▸ **TASK TO CARRY OUT**: Please convert every line of the material below into a Markdown table with the columns Row and Line, numbering each row and leaving out blank lines.

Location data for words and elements
***

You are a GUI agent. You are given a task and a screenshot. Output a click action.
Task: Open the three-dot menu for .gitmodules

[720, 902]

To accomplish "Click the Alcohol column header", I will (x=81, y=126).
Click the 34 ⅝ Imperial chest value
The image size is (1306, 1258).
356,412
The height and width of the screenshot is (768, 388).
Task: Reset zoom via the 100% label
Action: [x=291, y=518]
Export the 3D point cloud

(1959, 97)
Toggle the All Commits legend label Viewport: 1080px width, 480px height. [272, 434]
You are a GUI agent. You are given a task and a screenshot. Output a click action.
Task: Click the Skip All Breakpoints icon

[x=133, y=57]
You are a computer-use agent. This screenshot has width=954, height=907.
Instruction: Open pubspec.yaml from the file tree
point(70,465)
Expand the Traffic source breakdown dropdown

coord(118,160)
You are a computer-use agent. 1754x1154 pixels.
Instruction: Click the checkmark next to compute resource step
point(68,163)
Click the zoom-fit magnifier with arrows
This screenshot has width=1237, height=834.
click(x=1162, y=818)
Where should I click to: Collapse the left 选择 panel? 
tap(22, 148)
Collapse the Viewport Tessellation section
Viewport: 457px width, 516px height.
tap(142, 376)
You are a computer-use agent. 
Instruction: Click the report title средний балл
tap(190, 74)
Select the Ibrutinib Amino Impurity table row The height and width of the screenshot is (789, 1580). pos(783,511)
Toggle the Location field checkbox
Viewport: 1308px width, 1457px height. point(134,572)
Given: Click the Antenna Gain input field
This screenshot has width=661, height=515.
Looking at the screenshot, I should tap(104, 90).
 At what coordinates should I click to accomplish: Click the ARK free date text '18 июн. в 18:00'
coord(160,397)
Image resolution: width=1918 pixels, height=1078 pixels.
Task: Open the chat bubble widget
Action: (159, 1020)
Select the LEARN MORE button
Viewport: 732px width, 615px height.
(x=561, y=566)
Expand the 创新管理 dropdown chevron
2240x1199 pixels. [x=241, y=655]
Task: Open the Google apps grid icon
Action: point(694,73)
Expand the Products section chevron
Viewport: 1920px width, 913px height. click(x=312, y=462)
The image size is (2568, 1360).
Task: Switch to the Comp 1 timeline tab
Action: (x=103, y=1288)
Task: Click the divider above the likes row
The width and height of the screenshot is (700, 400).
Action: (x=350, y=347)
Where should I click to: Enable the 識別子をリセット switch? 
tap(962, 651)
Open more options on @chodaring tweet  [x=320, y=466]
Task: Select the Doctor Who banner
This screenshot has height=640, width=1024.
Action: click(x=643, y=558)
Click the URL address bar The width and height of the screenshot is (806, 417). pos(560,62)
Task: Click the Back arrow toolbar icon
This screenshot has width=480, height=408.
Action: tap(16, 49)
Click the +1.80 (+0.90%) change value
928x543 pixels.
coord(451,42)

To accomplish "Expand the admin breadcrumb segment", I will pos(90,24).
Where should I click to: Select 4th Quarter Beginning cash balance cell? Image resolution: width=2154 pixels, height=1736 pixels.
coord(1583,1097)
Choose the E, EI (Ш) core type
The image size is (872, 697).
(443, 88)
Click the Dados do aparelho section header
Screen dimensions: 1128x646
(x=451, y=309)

***

▸ **ANSWER TO THIS TASK**:
| Row | Line |
|---|---|
| 1 | You are a GUI agent. You are given a task and a screenshot. Output a click action. |
| 2 | Task: Open the three-dot menu for .gitmodules |
| 3 | [720, 902] |
| 4 | To accomplish "Click the Alcohol column header", I will (x=81, y=126). |
| 5 | Click the 34 ⅝ Imperial chest value |
| 6 | The image size is (1306, 1258). |
| 7 | 356,412 |
| 8 | The height and width of the screenshot is (768, 388). |
| 9 | Task: Reset zoom via the 100% label |
| 10 | Action: [x=291, y=518] |
| 11 | Export the 3D point cloud |
| 12 | (1959, 97) |
| 13 | Toggle the All Commits legend label Viewport: 1080px width, 480px height. [272, 434] |
| 14 | You are a GUI agent. You are given a task and a screenshot. Output a click action. |
| 15 | Task: Click the Skip All Breakpoints icon |
| 16 | [x=133, y=57] |
| 17 | You are a computer-use agent. This screenshot has width=954, height=907. |
| 18 | Instruction: Open pubspec.yaml from the file tree |
| 19 | point(70,465) |
| 20 | Expand the Traffic source breakdown dropdown |
| 21 | coord(118,160) |
| 22 | You are a computer-use agent. 1754x1154 pixels. |
| 23 | Instruction: Click the checkmark next to compute resource step |
| 24 | point(68,163) |
| 25 | Click the zoom-fit magnifier with arrows |
| 26 | This screenshot has width=1237, height=834. |
| 27 | click(x=1162, y=818) |
| 28 | Where should I click to: Collapse the left 选择 panel?  |
| 29 | tap(22, 148) |
| 30 | Collapse the Viewport Tessellation section |
| 31 | Viewport: 457px width, 516px height. |
| 32 | tap(142, 376) |
| 33 | You are a computer-use agent.  |
| 34 | Instruction: Click the report title средний балл |
| 35 | tap(190, 74) |
| 36 | Select the Ibrutinib Amino Impurity table row The height and width of the screenshot is (789, 1580). pos(783,511) |
| 37 | Toggle the Location field checkbox |
| 38 | Viewport: 1308px width, 1457px height. point(134,572) |
| 39 | Given: Click the Antenna Gain input field |
| 40 | This screenshot has width=661, height=515. |
| 41 | Looking at the screenshot, I should tap(104, 90). |
| 42 |  At what coordinates should I click to accomplish: Click the ARK free date text '18 июн. в 18:00' |
| 43 | coord(160,397) |
| 44 | Image resolution: width=1918 pixels, height=1078 pixels. |
| 45 | Task: Open the chat bubble widget |
| 46 | Action: (159, 1020) |
| 47 | Select the LEARN MORE button |
| 48 | Viewport: 732px width, 615px height. |
| 49 | (x=561, y=566) |
| 50 | Expand the 创新管理 dropdown chevron |
| 51 | 2240x1199 pixels. [x=241, y=655] |
| 52 | Task: Open the Google apps grid icon |
| 53 | Action: point(694,73) |
| 54 | Expand the Products section chevron |
| 55 | Viewport: 1920px width, 913px height. click(x=312, y=462) |
| 56 | The image size is (2568, 1360). |
| 57 | Task: Switch to the Comp 1 timeline tab |
| 58 | Action: (x=103, y=1288) |
| 59 | Task: Click the divider above the likes row |
| 60 | The width and height of the screenshot is (700, 400). |
| 61 | Action: (x=350, y=347) |
| 62 | Where should I click to: Enable the 識別子をリセット switch?  |
| 63 | tap(962, 651) |
| 64 | Open more options on @chodaring tweet  [x=320, y=466] |
| 65 | Task: Select the Doctor Who banner |
| 66 | This screenshot has height=640, width=1024. |
| 67 | Action: click(x=643, y=558) |
| 68 | Click the URL address bar The width and height of the screenshot is (806, 417). pos(560,62) |
| 69 | Task: Click the Back arrow toolbar icon |
| 70 | This screenshot has width=480, height=408. |
| 71 | Action: tap(16, 49) |
| 72 | Click the +1.80 (+0.90%) change value |
| 73 | 928x543 pixels. |
| 74 | coord(451,42) |
| 75 | To accomplish "Expand the admin breadcrumb segment", I will pos(90,24). |
| 76 | Where should I click to: Select 4th Quarter Beginning cash balance cell? Image resolution: width=2154 pixels, height=1736 pixels. |
| 77 | coord(1583,1097) |
| 78 | Choose the E, EI (Ш) core type |
| 79 | The image size is (872, 697). |
| 80 | (443, 88) |
| 81 | Click the Dados do aparelho section header |
| 82 | Screen dimensions: 1128x646 |
| 83 | (x=451, y=309) |